Obviously the scope of the two statements is a little different. For the purposes of this question I don't care about the differences coming from the fact that Shafarevich is dealing with quasiprojective rather than affine varieties, so let's just imagine he's in the affine case. Then he's dealing exclusively with finitely generated algebras over an algebraically closed field, but I don't think he needs to make any assumption of integral closure or domainhood. And his argument is only dealing with the closed points of the $\operatorname{Spec}$. Meanwhile, Atiyah and MacDonald insist on starting with an integrally closed domain, but there's no assumption that there's some underlying algebraically closed field over which everything is a f.g. algebra.
Nonetheless, the two books seem to be trying to tell me, in some sense, "the same story." Yet in one case we get the result from the basic fact that the degree of a polynomial bounds the number of its roots over a field (although the Nullstellensatz is sitting in the background to identify the closed points of the $\operatorname{Spec}$ with tuples from the field), while in the other case we have to bring a Galois group and a case handling of separable vs. purely inseparable extensions into it!
What's "the real story" here? I.e.:
How general is the result? Is it true for an arbitrary map of schemes? And what's the general proof? How does it relate to these two proofs? Is there a "moral" argument that subsumes both of these arguments? How do you sort this out for yourself?
Again, please forgive the softness. I hope the question will be of interest in any case.
Solution 1:
It is general. Let $f : X \rightarrow Y$ be a finite morphism of schemes. Then the fibers of $f$ are finite. This is implied by fact that any finite algebra over a field is an artinian ring.

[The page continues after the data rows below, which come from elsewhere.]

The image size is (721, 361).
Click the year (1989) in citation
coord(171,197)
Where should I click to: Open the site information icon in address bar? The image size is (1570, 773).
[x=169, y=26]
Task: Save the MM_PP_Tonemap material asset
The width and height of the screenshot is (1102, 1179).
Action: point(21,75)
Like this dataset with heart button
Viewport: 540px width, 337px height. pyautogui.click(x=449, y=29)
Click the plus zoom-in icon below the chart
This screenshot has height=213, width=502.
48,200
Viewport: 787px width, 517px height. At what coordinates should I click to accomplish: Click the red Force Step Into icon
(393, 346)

Proof : let $f : X \rightarrow Y$ be a finite morphism of schemes. By definition there is an open affine covering $(V_i)_{i\in I}$ of $Y$ such that the $f^{-1} (V_i)$ are affine and the corestrictions $f : f^{-1} (V_i) \rightarrow V_i$ are finite, and the inverse is true (that is, if there such a covering then the morphism is finite.) We can therefore assume that $X$ and $Y$ are affine. Then any fiber of $f$ is the spectrum of a finite algebra over a field (the residue field of the point of $Y$ we're taking the fibre of). Such an algebra is artinian and has only finitely many primes ideals, showing that the spectrum is finite, that is, that the fiber is finite, and also that it is discrete.